Por: Miguel Antonio Bernal V.

Los tiempos que nos acompañan, además de nublados y tormentosos para nuestras libertades y garantías, hacen obligatorio que debamos otear el horizonte de manera permanente.

La prolongada ausencia de un Estado de Derecho en armonía con los logros alcanzados por los avances teóricos y doctrinales de las Ciencias Jurídicas, después de la caída del Muro de Berlín – en 1989-, hacen de nuestro país un terreno propicio a todo tipo de desviaciones y degeneración del Derecho.

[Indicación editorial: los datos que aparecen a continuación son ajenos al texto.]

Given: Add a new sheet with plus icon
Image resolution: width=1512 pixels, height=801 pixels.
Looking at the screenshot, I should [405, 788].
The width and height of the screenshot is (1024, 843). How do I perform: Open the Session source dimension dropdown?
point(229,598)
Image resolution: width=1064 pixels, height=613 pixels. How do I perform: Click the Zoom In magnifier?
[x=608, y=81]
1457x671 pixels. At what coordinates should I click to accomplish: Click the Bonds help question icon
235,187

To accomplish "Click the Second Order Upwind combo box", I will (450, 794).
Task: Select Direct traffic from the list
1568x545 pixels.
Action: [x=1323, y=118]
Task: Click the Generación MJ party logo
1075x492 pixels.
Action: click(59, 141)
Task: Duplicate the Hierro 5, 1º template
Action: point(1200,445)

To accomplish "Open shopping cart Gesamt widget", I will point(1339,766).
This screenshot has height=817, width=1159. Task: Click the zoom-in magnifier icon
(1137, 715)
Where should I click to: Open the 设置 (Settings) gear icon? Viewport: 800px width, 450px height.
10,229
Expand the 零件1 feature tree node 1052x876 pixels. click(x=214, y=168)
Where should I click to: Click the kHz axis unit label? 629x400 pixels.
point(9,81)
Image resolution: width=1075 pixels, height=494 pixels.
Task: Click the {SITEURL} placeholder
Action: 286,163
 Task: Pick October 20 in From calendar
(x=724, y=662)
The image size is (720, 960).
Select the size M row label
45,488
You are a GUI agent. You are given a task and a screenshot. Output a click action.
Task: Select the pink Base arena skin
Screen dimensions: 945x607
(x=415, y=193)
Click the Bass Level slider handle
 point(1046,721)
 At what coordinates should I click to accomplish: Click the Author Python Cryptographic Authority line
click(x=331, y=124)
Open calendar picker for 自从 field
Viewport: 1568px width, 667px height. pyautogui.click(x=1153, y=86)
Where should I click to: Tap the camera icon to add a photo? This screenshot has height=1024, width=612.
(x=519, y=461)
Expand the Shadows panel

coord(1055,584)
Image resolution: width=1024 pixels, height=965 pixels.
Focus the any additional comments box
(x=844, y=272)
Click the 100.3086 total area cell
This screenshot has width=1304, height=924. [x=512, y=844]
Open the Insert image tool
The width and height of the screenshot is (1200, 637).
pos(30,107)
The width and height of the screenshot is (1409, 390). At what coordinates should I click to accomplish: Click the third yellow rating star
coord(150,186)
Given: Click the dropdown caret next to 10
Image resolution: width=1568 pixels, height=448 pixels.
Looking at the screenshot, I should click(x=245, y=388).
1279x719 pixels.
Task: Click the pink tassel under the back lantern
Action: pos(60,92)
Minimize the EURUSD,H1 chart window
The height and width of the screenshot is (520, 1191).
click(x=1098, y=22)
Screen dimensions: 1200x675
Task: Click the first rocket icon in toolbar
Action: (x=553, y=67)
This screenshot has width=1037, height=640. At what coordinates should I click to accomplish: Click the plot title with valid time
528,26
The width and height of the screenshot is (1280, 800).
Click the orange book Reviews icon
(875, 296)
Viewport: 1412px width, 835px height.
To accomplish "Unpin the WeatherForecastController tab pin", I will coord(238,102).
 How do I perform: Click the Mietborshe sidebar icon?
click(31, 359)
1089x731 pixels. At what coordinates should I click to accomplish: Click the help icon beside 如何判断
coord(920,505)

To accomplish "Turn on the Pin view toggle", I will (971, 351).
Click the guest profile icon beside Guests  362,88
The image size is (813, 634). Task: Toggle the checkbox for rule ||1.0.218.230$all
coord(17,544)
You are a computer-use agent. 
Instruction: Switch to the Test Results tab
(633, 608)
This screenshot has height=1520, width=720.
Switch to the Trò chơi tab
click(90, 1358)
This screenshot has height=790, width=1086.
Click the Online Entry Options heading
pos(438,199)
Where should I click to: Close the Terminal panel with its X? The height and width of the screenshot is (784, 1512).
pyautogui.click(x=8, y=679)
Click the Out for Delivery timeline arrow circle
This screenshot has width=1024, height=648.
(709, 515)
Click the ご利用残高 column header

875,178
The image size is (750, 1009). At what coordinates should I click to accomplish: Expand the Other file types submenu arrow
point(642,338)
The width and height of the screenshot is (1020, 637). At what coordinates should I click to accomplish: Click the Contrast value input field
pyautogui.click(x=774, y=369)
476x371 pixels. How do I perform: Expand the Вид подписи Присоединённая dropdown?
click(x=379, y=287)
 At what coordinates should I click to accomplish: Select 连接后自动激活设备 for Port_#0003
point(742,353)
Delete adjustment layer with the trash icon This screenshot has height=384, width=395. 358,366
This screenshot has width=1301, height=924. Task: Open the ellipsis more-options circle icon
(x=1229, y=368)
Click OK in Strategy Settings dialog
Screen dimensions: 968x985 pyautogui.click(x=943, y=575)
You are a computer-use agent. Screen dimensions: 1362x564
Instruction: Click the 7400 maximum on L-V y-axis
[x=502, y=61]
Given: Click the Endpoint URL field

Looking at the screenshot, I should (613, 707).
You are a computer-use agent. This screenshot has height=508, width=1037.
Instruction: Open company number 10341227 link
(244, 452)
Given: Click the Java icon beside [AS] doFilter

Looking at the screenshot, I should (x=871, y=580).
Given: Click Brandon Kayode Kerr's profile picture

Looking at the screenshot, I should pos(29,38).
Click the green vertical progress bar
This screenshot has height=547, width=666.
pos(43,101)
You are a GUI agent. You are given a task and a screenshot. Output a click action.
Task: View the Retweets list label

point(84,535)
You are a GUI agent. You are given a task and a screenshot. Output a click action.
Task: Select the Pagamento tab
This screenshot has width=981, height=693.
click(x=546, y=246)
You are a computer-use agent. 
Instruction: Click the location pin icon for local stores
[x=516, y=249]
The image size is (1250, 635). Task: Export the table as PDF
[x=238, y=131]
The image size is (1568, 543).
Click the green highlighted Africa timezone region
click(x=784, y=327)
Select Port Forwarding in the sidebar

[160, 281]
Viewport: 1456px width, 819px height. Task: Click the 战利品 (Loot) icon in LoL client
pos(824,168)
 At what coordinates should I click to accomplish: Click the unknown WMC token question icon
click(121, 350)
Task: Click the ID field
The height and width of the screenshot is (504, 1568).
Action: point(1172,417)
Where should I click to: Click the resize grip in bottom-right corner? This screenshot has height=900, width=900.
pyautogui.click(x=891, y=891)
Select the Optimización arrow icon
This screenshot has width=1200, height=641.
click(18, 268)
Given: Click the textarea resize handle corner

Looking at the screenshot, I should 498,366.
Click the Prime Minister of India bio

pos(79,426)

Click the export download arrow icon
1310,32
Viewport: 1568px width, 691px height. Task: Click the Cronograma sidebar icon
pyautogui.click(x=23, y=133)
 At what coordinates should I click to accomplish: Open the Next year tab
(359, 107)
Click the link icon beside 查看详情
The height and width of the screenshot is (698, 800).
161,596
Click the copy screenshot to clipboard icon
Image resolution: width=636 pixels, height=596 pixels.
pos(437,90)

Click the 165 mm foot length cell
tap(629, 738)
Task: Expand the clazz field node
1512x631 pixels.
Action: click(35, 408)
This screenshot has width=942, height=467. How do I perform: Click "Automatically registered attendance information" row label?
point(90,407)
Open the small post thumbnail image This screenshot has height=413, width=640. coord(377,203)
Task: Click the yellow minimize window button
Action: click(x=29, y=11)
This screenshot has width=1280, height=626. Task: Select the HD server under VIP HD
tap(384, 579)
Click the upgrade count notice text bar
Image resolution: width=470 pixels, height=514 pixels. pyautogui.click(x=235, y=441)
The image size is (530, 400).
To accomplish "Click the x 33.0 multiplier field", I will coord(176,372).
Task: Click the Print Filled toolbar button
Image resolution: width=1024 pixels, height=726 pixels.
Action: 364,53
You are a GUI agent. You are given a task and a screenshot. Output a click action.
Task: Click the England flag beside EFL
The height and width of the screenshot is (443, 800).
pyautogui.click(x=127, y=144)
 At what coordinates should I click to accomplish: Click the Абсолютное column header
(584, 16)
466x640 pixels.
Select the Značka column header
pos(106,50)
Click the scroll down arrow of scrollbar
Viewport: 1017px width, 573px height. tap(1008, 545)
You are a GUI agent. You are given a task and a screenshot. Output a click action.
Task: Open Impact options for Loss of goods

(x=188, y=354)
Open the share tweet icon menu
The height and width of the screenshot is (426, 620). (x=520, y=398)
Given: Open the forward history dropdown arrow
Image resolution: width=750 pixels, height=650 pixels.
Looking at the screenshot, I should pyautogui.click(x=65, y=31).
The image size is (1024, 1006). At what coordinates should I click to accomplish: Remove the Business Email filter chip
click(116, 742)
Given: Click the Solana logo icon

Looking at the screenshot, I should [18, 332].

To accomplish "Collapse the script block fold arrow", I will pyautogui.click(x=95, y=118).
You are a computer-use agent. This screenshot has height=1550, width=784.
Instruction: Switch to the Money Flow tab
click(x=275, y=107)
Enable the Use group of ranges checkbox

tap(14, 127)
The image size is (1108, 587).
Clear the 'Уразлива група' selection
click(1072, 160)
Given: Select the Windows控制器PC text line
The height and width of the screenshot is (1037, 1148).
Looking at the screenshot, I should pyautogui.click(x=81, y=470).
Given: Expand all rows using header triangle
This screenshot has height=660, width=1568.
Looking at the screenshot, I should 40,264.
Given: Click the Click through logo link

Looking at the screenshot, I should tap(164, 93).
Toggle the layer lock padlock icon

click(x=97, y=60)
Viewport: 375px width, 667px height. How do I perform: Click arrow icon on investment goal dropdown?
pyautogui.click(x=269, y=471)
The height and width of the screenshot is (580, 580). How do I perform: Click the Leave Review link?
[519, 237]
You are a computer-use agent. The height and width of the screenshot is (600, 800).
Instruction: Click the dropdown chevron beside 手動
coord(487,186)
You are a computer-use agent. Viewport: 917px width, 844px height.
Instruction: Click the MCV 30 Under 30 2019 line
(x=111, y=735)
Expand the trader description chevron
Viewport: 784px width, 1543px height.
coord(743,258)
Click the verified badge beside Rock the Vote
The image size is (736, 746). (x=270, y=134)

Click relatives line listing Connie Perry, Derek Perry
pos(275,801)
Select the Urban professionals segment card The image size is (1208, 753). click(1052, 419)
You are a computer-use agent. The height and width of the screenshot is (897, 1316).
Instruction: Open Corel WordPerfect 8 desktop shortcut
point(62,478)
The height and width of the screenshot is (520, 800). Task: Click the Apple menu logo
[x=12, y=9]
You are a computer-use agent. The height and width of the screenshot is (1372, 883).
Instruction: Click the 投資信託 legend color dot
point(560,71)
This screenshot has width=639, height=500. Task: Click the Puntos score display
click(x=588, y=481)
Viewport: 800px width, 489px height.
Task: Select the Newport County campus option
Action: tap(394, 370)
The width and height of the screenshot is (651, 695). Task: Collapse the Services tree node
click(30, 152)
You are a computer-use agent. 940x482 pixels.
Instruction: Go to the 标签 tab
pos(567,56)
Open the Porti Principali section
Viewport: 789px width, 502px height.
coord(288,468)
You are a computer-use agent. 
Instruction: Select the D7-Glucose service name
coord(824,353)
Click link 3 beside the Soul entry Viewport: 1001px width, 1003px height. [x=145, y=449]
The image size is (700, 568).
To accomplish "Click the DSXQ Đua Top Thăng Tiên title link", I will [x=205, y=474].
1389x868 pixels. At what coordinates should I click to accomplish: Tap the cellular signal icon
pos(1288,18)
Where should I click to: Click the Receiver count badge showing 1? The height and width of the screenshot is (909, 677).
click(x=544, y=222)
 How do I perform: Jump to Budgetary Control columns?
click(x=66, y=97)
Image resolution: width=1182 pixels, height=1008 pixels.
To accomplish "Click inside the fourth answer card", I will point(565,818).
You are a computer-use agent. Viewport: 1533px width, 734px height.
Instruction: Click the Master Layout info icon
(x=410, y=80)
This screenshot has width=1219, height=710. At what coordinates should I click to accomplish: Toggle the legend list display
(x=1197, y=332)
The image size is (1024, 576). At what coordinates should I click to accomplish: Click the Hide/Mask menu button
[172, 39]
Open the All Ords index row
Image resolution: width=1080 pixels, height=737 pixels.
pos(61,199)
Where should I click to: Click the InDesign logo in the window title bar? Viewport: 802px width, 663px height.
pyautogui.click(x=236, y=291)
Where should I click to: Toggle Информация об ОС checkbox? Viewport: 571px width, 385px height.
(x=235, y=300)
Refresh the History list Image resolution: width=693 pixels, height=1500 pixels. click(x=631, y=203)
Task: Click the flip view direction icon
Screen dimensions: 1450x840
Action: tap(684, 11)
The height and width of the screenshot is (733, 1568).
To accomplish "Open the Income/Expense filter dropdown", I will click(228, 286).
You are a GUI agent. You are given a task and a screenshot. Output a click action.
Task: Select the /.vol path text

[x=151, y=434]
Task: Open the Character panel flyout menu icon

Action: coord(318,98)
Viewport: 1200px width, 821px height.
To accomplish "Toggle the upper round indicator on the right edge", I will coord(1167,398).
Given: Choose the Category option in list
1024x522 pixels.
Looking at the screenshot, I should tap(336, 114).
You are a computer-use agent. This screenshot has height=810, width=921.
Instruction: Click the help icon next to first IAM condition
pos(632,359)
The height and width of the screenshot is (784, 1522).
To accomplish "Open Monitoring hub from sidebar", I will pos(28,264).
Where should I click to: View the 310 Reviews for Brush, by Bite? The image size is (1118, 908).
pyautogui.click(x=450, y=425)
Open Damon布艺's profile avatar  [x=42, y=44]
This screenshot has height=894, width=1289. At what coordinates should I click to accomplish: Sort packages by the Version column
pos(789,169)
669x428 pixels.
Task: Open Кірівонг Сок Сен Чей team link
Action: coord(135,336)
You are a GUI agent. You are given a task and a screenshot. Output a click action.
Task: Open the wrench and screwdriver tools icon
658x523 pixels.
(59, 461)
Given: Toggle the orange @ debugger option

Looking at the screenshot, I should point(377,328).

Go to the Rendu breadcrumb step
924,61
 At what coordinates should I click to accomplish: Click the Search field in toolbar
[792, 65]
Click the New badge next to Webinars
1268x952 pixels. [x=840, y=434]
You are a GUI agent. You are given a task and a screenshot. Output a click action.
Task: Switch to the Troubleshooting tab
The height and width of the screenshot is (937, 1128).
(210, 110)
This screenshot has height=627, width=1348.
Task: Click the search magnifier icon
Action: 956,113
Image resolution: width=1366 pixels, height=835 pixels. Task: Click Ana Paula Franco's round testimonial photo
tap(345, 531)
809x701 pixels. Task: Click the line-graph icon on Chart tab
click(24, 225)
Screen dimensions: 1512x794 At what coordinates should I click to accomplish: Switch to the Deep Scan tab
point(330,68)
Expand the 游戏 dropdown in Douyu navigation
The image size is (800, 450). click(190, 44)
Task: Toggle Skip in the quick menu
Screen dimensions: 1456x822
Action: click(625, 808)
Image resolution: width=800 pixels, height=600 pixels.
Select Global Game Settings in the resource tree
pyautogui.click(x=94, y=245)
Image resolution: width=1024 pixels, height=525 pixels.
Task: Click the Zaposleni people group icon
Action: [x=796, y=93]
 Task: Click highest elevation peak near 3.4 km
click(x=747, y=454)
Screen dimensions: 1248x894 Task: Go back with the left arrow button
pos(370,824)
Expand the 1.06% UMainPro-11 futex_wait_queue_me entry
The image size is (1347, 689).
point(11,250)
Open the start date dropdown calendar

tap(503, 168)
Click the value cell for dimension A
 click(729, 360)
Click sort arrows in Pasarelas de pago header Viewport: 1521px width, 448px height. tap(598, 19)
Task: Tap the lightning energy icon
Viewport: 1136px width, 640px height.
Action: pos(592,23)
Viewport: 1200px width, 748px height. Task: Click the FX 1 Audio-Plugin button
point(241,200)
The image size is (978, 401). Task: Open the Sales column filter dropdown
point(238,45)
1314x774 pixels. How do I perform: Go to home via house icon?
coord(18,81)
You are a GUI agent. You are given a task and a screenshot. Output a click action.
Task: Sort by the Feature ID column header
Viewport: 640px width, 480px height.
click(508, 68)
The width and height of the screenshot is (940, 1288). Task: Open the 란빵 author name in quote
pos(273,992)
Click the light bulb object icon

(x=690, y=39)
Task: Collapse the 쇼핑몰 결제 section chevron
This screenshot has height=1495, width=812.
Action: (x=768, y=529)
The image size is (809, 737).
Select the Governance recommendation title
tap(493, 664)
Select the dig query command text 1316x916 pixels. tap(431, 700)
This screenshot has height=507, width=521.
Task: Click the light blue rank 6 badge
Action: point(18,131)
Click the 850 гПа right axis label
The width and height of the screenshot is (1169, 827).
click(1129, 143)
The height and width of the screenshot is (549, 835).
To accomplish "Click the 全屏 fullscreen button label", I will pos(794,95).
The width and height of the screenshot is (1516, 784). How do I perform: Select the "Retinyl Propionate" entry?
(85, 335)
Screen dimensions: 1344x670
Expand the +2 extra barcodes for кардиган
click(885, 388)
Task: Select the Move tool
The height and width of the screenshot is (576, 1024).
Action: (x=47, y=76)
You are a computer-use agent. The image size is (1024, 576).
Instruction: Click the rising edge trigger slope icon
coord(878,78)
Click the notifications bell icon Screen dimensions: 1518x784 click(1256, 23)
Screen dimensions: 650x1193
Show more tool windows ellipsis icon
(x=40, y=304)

La lucha por un Estado de Derecho, con sus principios y sus valores, no está en la agenda de los factores reales de poder en Panamá y, ni siquiera, en las centenas de organizaciones, asociaciones, círculos, grupos, colegios o Facultades de Derecho existentes. Ello conlleva una atroz deficiencia, agravada por la inexistencia de mecanismos de acción ciudadana, para controlar el poder político y sus arbitrariedades cotidianas. La situación no sólo. desmejora sino que empeora, cuando nos encontramos con una Corte Suprema de Justicia en la cual, seis (6) de sus integrantes están ahí por la unilateral voluntad de un Ejecutivo, para que estén al servicio no de la ley y los principios constitucionales, sino genuflexos a la voluntad de “Yo el Supremo”, tal como quedó evidenciado a raíz del dedazo en lo del magistrado del Tribunal Electoral.

De la mano del autoritarismo ‘constitucional’, entramos ahora en la juristocracia,un sistema en el que magistrados sojuzgados al partido dominante, dictarán fallos y sentencias que sirvan para legitimar la impunidad, la corrupción, además del autoritarismo.

Las reuniones semanales con Cortizo y la foto de la magistrada presidente de la Corte con el neonorieguista ministro Pino, ilustra hacia dónde vamos con la juristocracia. Solo nos falta la reunión y foto-ocasión con la nueva embajadora y, así, completar el círculo de la ingerencia y debida obediencia.